Data excerpts
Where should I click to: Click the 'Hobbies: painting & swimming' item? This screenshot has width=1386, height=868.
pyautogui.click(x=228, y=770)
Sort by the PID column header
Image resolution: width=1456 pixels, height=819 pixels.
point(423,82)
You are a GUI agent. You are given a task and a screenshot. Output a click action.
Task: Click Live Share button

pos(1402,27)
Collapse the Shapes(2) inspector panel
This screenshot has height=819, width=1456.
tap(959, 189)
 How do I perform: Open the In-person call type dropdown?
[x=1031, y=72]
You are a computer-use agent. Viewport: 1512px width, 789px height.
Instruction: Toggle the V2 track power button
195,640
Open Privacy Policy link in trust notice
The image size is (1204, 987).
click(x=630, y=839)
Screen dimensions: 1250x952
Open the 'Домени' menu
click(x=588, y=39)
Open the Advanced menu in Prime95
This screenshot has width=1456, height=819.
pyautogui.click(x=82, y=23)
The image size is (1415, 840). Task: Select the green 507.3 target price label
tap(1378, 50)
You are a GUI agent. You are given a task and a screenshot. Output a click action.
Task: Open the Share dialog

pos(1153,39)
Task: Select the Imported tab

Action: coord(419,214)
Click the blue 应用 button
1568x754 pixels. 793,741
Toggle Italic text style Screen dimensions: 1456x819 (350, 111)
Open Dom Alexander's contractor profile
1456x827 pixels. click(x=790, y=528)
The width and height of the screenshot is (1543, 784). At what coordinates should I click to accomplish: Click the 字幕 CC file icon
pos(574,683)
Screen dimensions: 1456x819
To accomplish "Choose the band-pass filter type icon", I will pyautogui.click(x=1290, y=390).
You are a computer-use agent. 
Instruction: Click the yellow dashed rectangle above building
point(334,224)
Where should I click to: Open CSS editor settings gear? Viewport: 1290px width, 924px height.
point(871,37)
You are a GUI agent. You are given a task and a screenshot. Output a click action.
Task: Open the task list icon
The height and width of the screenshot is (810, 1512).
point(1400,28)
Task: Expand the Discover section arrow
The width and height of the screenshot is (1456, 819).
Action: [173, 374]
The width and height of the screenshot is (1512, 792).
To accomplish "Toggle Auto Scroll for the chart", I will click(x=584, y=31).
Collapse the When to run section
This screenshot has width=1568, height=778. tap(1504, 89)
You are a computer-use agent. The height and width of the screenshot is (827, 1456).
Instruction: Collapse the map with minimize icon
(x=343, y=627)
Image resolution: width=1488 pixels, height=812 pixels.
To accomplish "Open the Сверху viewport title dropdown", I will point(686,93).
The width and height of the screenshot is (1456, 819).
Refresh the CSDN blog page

**Task directions**
Having read the records above, reproduce each one exactly.

**Answer box**
Where should I click to: Click the 'Hobbies: painting & swimming' item? This screenshot has width=1386, height=868.
pyautogui.click(x=228, y=770)
Sort by the PID column header
Image resolution: width=1456 pixels, height=819 pixels.
point(423,82)
You are a GUI agent. You are given a task and a screenshot. Output a click action.
Task: Click Live Share button

pos(1402,27)
Collapse the Shapes(2) inspector panel
This screenshot has height=819, width=1456.
tap(959, 189)
 How do I perform: Open the In-person call type dropdown?
[x=1031, y=72]
You are a computer-use agent. Viewport: 1512px width, 789px height.
Instruction: Toggle the V2 track power button
195,640
Open Privacy Policy link in trust notice
The image size is (1204, 987).
click(x=630, y=839)
Screen dimensions: 1250x952
Open the 'Домени' menu
click(x=588, y=39)
Open the Advanced menu in Prime95
This screenshot has width=1456, height=819.
pyautogui.click(x=82, y=23)
The image size is (1415, 840). Task: Select the green 507.3 target price label
tap(1378, 50)
You are a GUI agent. You are given a task and a screenshot. Output a click action.
Task: Open the Share dialog

pos(1153,39)
Task: Select the Imported tab

Action: coord(419,214)
Click the blue 应用 button
1568x754 pixels. 793,741
Toggle Italic text style Screen dimensions: 1456x819 (350, 111)
Open Dom Alexander's contractor profile
1456x827 pixels. click(x=790, y=528)
The width and height of the screenshot is (1543, 784). At what coordinates should I click to accomplish: Click the 字幕 CC file icon
pos(574,683)
Screen dimensions: 1456x819
To accomplish "Choose the band-pass filter type icon", I will pyautogui.click(x=1290, y=390).
You are a computer-use agent. 
Instruction: Click the yellow dashed rectangle above building
point(334,224)
Where should I click to: Open CSS editor settings gear? Viewport: 1290px width, 924px height.
point(871,37)
You are a GUI agent. You are given a task and a screenshot. Output a click action.
Task: Open the task list icon
The height and width of the screenshot is (810, 1512).
point(1400,28)
Task: Expand the Discover section arrow
The width and height of the screenshot is (1456, 819).
Action: [173, 374]
The width and height of the screenshot is (1512, 792).
To accomplish "Toggle Auto Scroll for the chart", I will click(x=584, y=31).
Collapse the When to run section
This screenshot has width=1568, height=778. tap(1504, 89)
You are a computer-use agent. The height and width of the screenshot is (827, 1456).
Instruction: Collapse the map with minimize icon
(x=343, y=627)
Image resolution: width=1488 pixels, height=812 pixels.
To accomplish "Open the Сверху viewport title dropdown", I will point(686,93).
The width and height of the screenshot is (1456, 819).
Refresh the CSDN blog page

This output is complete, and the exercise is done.